Putin istemediği grupların seçimlere katılmasını engelleyen yasayı onaylayan bir diktatördür. 2012 yılında LGBTİ+’ların faaliyetlerinin onlarca yıl yasaklanması gerektiğini savunmuştur.
Kendisi bir diktatör olan Putin, başka ülkelerin iç işleyişinde antidemokratik öğeleri bahane ederek işgalcilik yapamaz.
Putin’in ellerinde, hem suikastlara uğrayan siyasi muhaliflerin kanı, hem de Suriye’de ve Çeçenistan’da öldürülen on binlerce insanın kanı vardır.

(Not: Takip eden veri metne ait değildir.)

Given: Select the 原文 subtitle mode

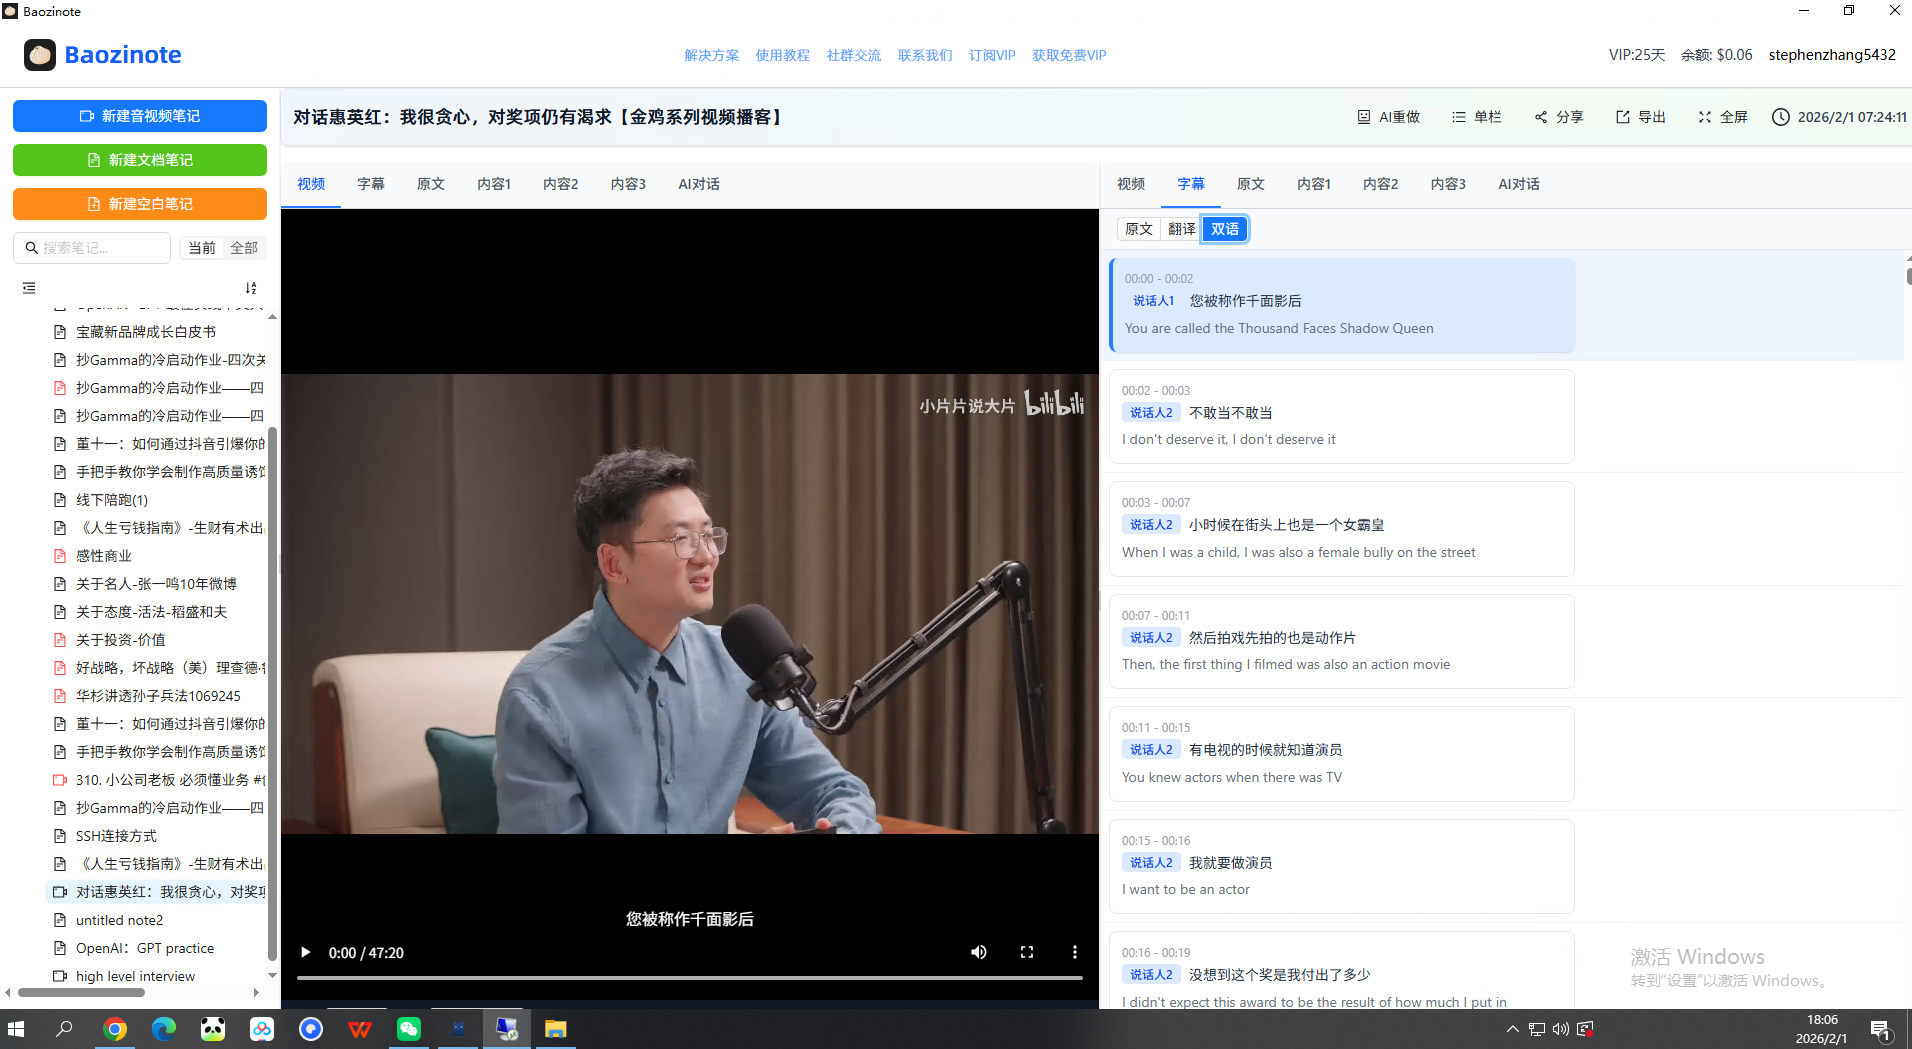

Birinci ve ikinci Çeçenistan savaşlarında 42 bini çocuk 250 bin sivil öldürüldü. Özellikle Rusya’nın İkinci Çeçenistan savaşını başlatmasında, o zamanlar devlet başkanı olan Putin’in özel bir rolü vardır. İstihbarat güçlerini harekete geçirerek yarattığı kargaşa ortamı Çeçen sivillerin katledilmesi için kullanılmıştır. Suriye’de ise Rusya ve desteklediği rejim yüzbinlerce insanı öldürmüş, milyonlarca insanı yerinden etmiştir.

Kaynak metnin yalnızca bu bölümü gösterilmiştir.